TEXT FOR ANALYSIS
= = = = =

Four MARTA police officers were able to revive two men who went into cardiac arrest at Kensington Station April 17.
The officers used an automated external defibrillator (AED) and cardiopulmonary resuscitation (CPR) on both men. MARTA police said, Officer K. Softley, Corporal M. Woodward, Officer in Training B. Dennis, and Sgt. L. Martin were alerted to a man who was in cardiac arrest.
Softely told The Champion that the man was talking and told the officers that he had two previous heart attacks and he was having chest pains.
“At that point he started to sweat profusely from the face,” Softely said. “That’s when Corporal Woodward told Officer Dennis to grab the AED, which he did. And we stood by and waited on EMS to arrive. Before EMS could respond the gentleman went into cardiac arrest.”
They used the AED and performed CPR on the man until he regained consciousness. MARTA police said the man was alert and speaking with officers when transported to the hospital, but he suffered another medial event at the hospital and died.

= = = = =

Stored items
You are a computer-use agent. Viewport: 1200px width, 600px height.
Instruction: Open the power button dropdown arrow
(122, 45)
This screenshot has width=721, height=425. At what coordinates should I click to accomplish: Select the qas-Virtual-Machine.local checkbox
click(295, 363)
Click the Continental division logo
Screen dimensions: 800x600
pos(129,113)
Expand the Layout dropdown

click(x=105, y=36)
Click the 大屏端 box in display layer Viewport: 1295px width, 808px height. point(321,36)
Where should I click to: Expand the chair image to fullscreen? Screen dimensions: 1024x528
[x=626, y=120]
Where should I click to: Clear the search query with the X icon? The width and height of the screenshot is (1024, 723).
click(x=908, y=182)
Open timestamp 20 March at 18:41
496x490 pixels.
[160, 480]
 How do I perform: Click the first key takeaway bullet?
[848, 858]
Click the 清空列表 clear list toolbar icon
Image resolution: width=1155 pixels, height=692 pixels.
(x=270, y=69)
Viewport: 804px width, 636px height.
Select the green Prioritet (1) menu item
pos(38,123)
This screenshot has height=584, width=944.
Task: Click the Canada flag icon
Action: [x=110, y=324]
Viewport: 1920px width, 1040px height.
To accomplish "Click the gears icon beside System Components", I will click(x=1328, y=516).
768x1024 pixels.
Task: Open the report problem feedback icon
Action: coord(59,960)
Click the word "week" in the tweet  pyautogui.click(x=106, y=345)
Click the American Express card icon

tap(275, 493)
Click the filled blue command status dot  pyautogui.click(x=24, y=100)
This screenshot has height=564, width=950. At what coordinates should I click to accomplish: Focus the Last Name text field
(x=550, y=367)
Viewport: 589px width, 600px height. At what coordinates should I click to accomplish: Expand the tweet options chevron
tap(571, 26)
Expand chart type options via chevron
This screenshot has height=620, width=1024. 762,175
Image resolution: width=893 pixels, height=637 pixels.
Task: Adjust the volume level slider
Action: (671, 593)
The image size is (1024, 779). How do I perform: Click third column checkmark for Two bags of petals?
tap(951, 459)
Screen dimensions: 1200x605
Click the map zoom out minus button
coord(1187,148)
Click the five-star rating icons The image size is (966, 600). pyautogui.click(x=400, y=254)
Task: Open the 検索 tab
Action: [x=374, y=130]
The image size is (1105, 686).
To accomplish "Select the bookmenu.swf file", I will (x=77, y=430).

= = = = =

ASSIGNED TASK 1
Reproduce the passage of the article about the MARTA police officers at Kensington Station from "Four MARTA police" to "in cardiac arrest.".
ASSIGNED TASK 2
Write the next part of the article about the MARTA police officers at Kensington Station, picking up after its final sentence.
The entries have no connection to the article about the MARTA police officers.

ANSWER BOX 1
Four MARTA police officers were able to revive two men who went into cardiac arrest at Kensington Station April 17.
The officers used an automated external defibrillator (AED) and cardiopulmonary resuscitation (CPR) on both men. MARTA police said, Officer K. Softley, Corporal M. Woodward, Officer in Training B. Dennis, and Sgt. L. Martin were alerted to a man who was in cardiac arrest.

ANSWER BOX 2
More than an hour later, the same officers were called to a medical emergency in the bus loop at the train station. MARTA police said Softley and Woodward used the AED and CPR to regain the heartbeat of a man who had also gone into cardiac arrest. The man remains in stable condition.
Softley said they don’t see many emergencies of that nature.
“Police work is unpredictable, so this particular event was unusual in a sense of what happened,” he said.
This was the first time Softley had responded to these types of emergencies.
“A lot of times, we are trained to do a [variety] of things and when your training actually kicks in, it helps,” he said. “I just relied on my training that I received.”
MARTA police Public Information Officer Corporal Brian Lauda said MARTA officers train bi-annually for emergencies such as the two the four officers experienced.
“But, every officer receives that training in the police academy before they ever hit the street, and MARTA police train bi-annually on the CPR and AED program,” Lauda said.
Lauda said there are AEDs in every patrol vehicle, at the precincts, as well in some of the maintenance and administrative facilities around MARTA.
“So right now, it’s safe to say there are well over 100 AEDs throughout the authority,” he said.
The officers have not been contacted by the families of the two men. Softley said he doesn’t consider himself a hero.
“No, I think it’s just doing the job that we normally do, that we were trained to do,” he said. “When you do put what you’ve learned into action to help someone, that makes you feel good, but I don’t consider myself a hero.”